Let’s take a quick overview of each chapter of this section and follow through with some finer points found within them. You’ll find some encouragement for this tough week in American history (election week 2020), as well as some overlooked teachings of the New Testament. Blessings! 

Matthew 23 is a reversal of the Sermon on the Mount. Whereas in Matthew 6, Jesus pronounces blessings, here Jesus pronounces “woes” upon the scribes and Pharisees, the religious leaders of Israel, whom he calls hypocrites. They are hypocritical in that they practice all of the outward details of their law but, as Jesus says, they “neglect the weightier matters of the law” that lie at the heart of God’s commands: mercy, justice, and faith. (Matt. 23:23)

Matthew 24 features Jesus foretelling important future events, namely the destruction of the temple and also His own return (parousia) as King at the end of times. Keep in mind we are getting closer to the end of Christ’s earthly ministry, which of course means His arrest and crucifixion. So naturally, He gives instructions about what to expect once He ascends back to the Father’s right hand to be enthroned. The Romans will destroy the temple in A.D. 70 (cf. the Arch of Titus in France), and the followers of Jesus will experience intense persecution (Matt. 24:9-14). Jesus teaches His disciples that nobody but the Father knows when the Son of Man will return (Matt. 24:36), so tells them to stay diligent, faithful, and watchful in the mean time.

Matthew 25 continues with Jesus’ teaching on future events, featuring a couple of parables that portray the importance of being diligent in Kingdom labors until Jesus returns. These are the parable of the ten bridesmaids and the parable of the talents. The chapter ends with Jesus describing his judgment of the world upon his return, at which time He will separate the sheep from the goats, the inheritors of the Kingdom from the cursed ones who will go away into “the eternal fire.” The two groups are distinguished by how they treated others: those who helped the needy vs. those who helped themselves.

As Jesus approaches His time to be arrested, flogged, and crucified, He offers us a lot of important, last minute details. I want to draw our attention to a few passages that may be particularly relevant in this election season, including some phrases that may have also been neglected at times. Let’s begin with that.


First, let’s look closely at Matthew 23:23. Here Jesus denounces the scribes and Pharisees for neglecting the “weightier matters of the law,” which are justice, mercy, and faith. He says they should have practiced these central matters without neglecting the others. This phrase “weightier matters of the law,” contributes to our understanding of sin, namely: that not all sins or breaking of God’s laws are created equal. “All have sinned and fallen short of the glory of God,”(Romans 3:23), absolutely and undeniably, but that does not take away from the fact that some sins are, in fact, greater (or heavier, or worse) than others. We must be careful about how we judge this, of course.
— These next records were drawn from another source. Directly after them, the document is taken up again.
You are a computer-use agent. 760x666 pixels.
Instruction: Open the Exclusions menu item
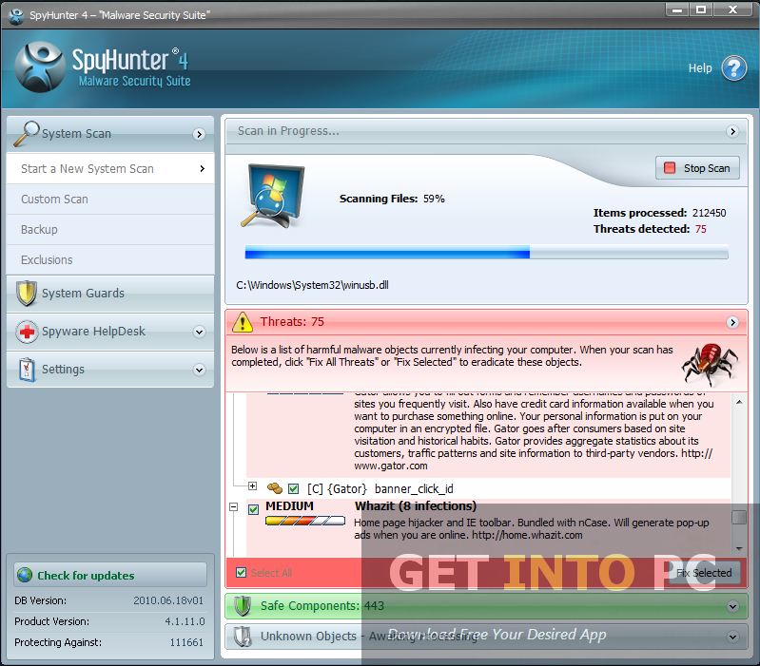[47, 260]
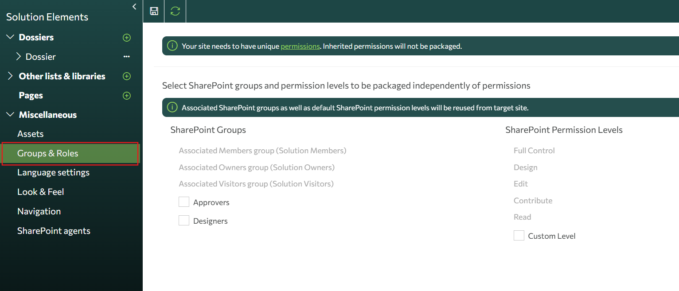Collapse the Solution Elements sidebar
Viewport: 679px width, 291px height.
(134, 6)
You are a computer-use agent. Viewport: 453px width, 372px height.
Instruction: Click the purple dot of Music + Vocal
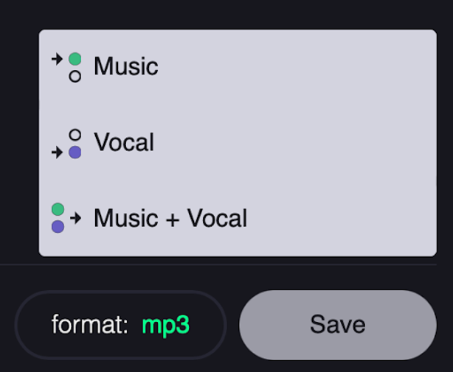coord(58,227)
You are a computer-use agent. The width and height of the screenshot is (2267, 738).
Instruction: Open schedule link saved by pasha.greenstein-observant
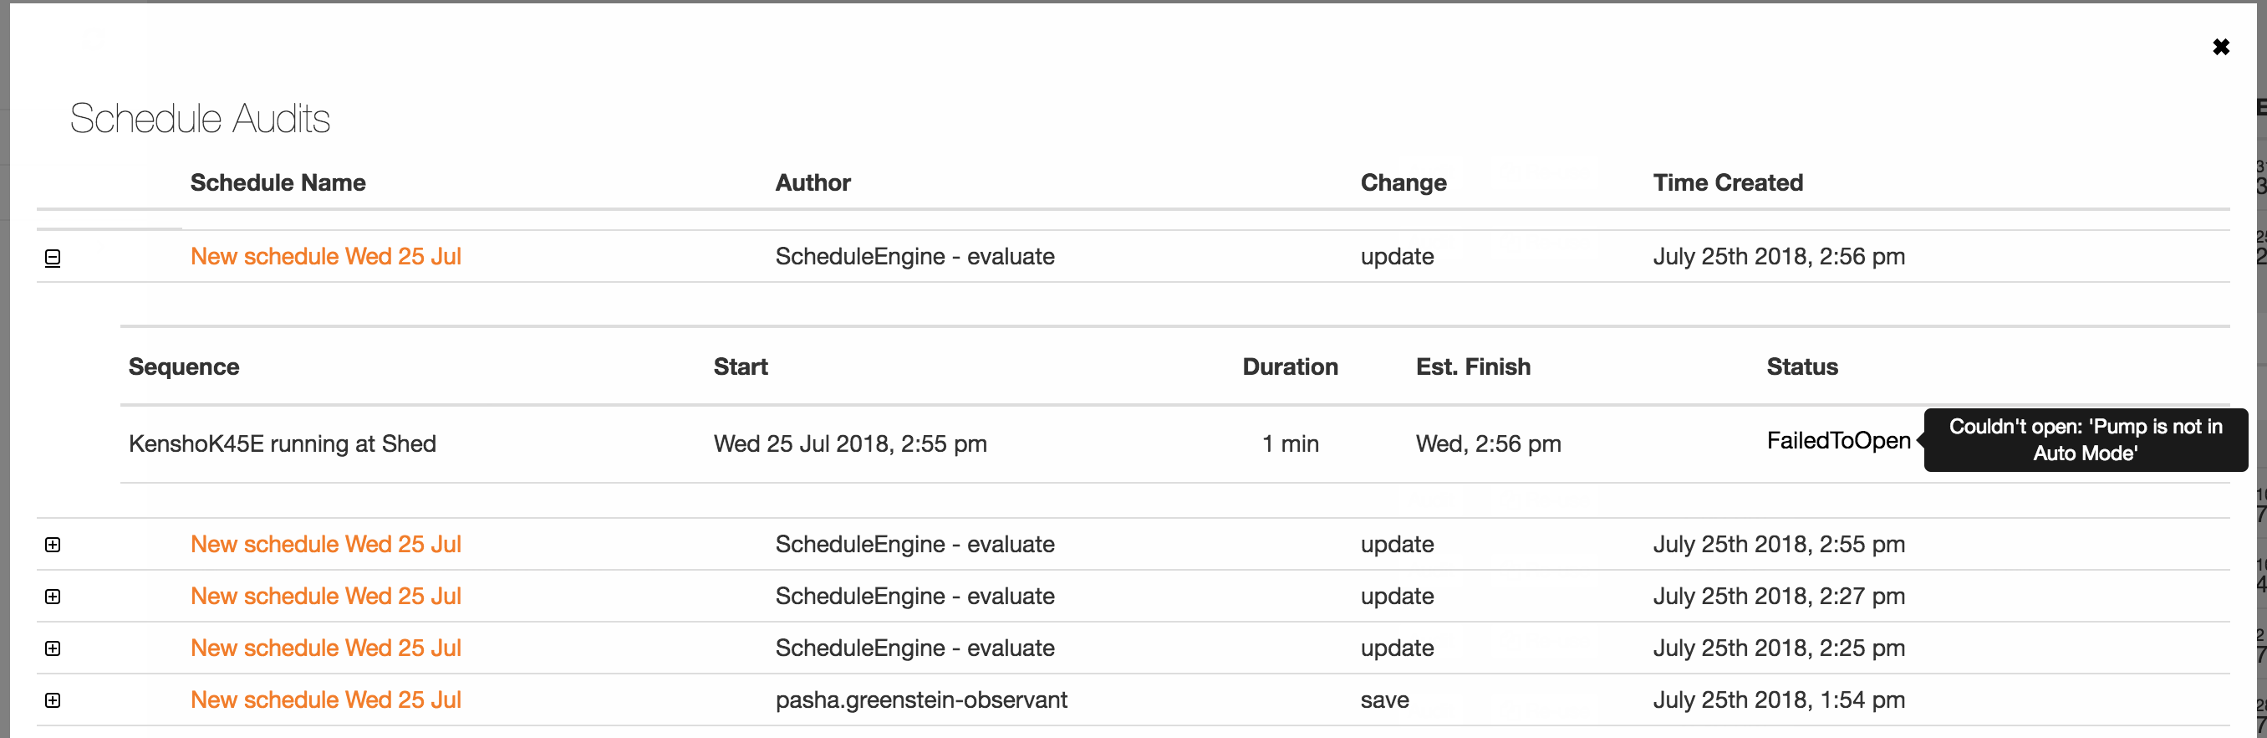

Nonetheless in John 19 when Pilate is interrogating Jesus, Jesus says: “…the one who handed me over to you is guilty of a greater sin.” Not all sins are equally wrong; this is worth noting and remembering. On the positive side of the equation, we must remember what God does consider the weightier matters: mercy, justice, and faith (Matt. 23:23)
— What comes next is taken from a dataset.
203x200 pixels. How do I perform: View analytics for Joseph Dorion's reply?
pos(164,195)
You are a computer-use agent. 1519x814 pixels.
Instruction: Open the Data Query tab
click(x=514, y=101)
Second, in this time of social unrest and anxiety in the USA, let all readers take note of Jesus’ words in Matthew 24:12. In his foretelling of future destruction of the Second Temple and persecution of God’s people, Jesus includes this: “And because of the increase of lawlessness, the love of many will grow cold.” This is yet another example of how plain and clear the teaching of Jesus is, yet how difficult it is to obey. Let us guard our hearts and not let our love for God and neighbor grow cold when things around us turn chaotic.


Finally, our relationship with God is in our hands to a great extent, despite the resurgence in popular Calvinist teaching in our land. (Check out our previous post on Romans 9-11 for help with that.) Verses like Matthew 23:37 testify of the willingness of God, but the hardness of the hearts of humanity at times. “Jerusalem, Jerusalem, the city that kills the prophets and stones those who are sent to it! How often have I desired to gather your children together as a hen gathers her brood under her wings, and you were not willing!”
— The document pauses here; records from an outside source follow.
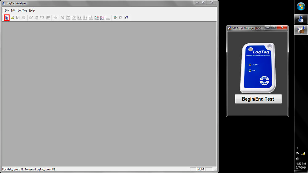Click the Windows Start orb
This screenshot has width=308, height=173.
301,6
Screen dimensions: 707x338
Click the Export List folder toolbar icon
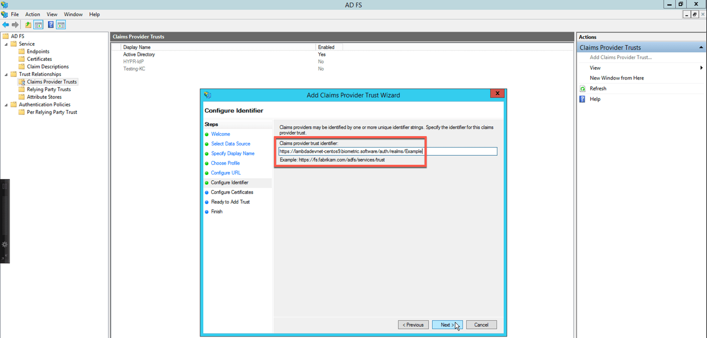[27, 25]
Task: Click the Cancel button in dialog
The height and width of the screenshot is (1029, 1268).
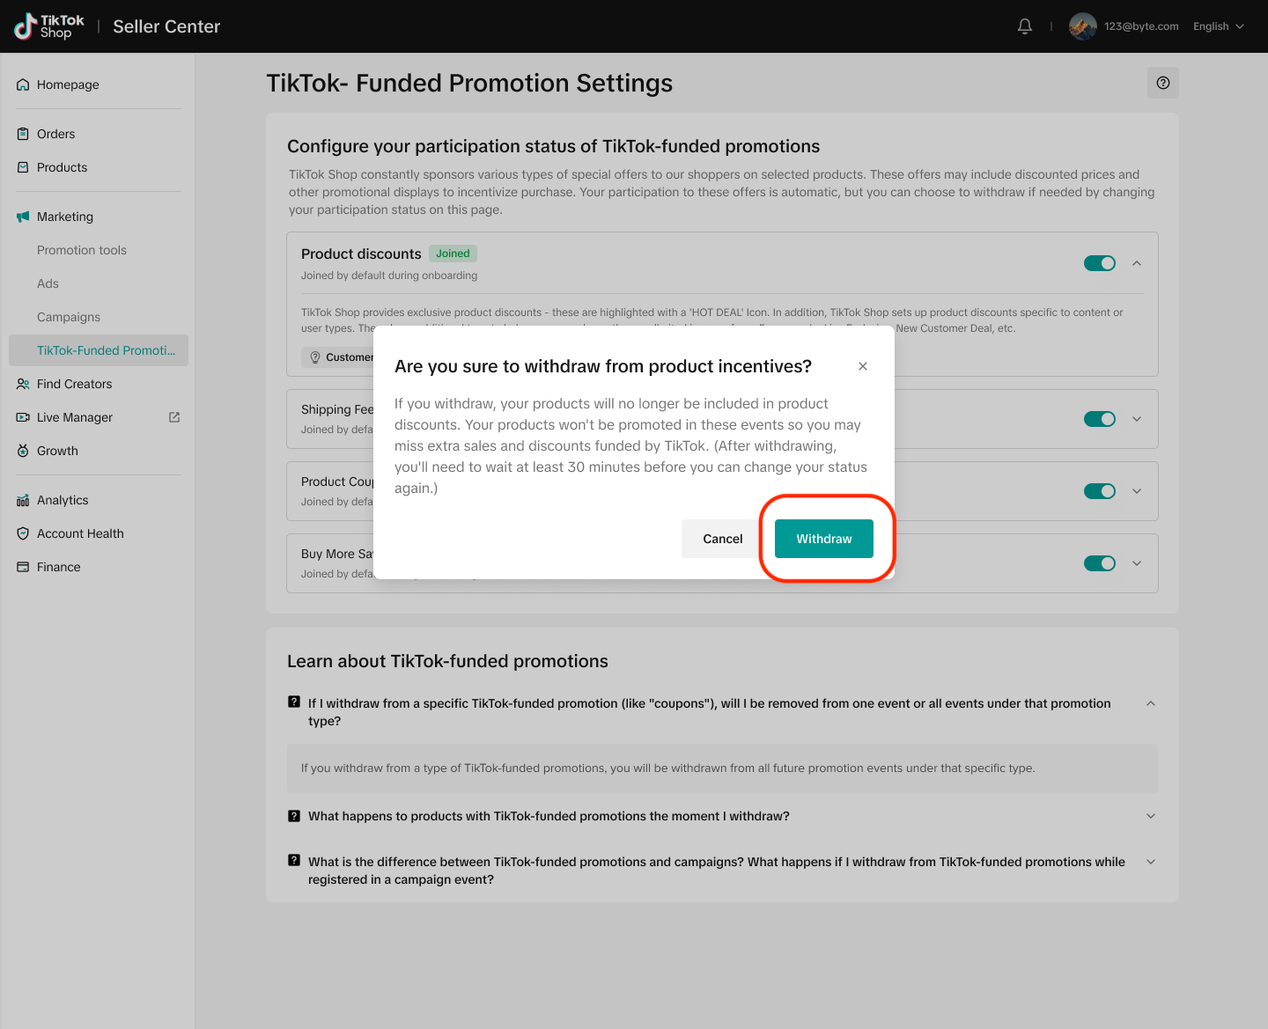Action: click(722, 539)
The final question here is to consider: are you willing? Am I willing? God has made it simple for us: trust and obey His Son, Jesus, by submitting to his teaching of loving God and loving neighbors, which includes not only helping them but also forgiving them in order to keep the forgiveness offered to us graciously in His Anointed, Jesus (Matt. 6:15). Let all Christians heed the words of Christ.